Yet another way to rip off freelances!
"HERE IS your FastFunds payment breakdown for the assignment 'Brooklyn's Northside Media is Stiffing its Workers (HuffPost)': payment $700; transaction fee -$52.50; total payment to you $647.50."
That was the message that greeted US freelance Luke O'Neil when he tried to pick up payment for a piece about an illustrator going unpaid for two years (top tip: stop doing the work long before that). That hefty cut to get paid immediately made Luke think: "am I being pushed into taking a payday loan?"

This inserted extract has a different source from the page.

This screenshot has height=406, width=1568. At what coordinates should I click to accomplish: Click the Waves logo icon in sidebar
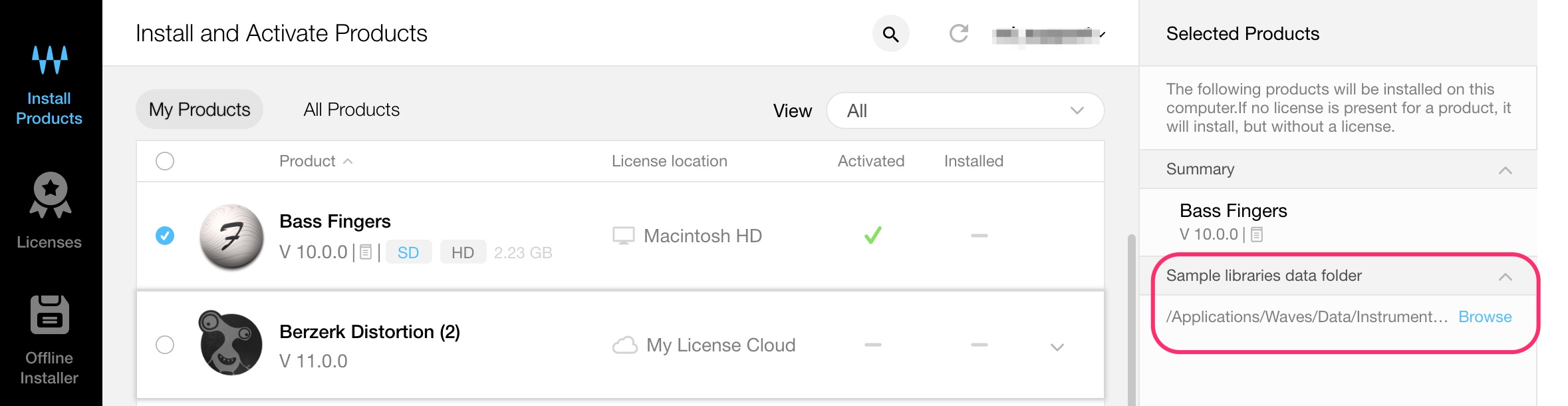click(50, 59)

It turns out the Huffington Post outsourced its freelance payments admin to an outfit called WorkMarket, catchline "the smartest way to organize, manage and pay your freelance contractors". It's now owned by payroll software corporation ADP. Luke found WorkMarket Vice-President Mousa Ackall announcing the service in January 2017: "Now for the first time, thanks to Fast Funds Mobile, freelancers can gain instant access to their funds via the WorkMarket mobile app - offering the level of flexibility and effortless mobility that modern workers crave."
"Ah, finally," Luke sigs: "the level of flexibility and effortless mobility I deserve."
It turns out that the deduction wasn't strictly interest on a payday loan. It was a fee for "factoring". This can be a legitimate business practice. If you've sold a lot of kit to a double-glazing installer, and you're not sure about their creditworthiness, you can sell your invoice to a "factor". The factor pays you less than face value, gives you some cash now, and takes on the risk and the debt-chasing.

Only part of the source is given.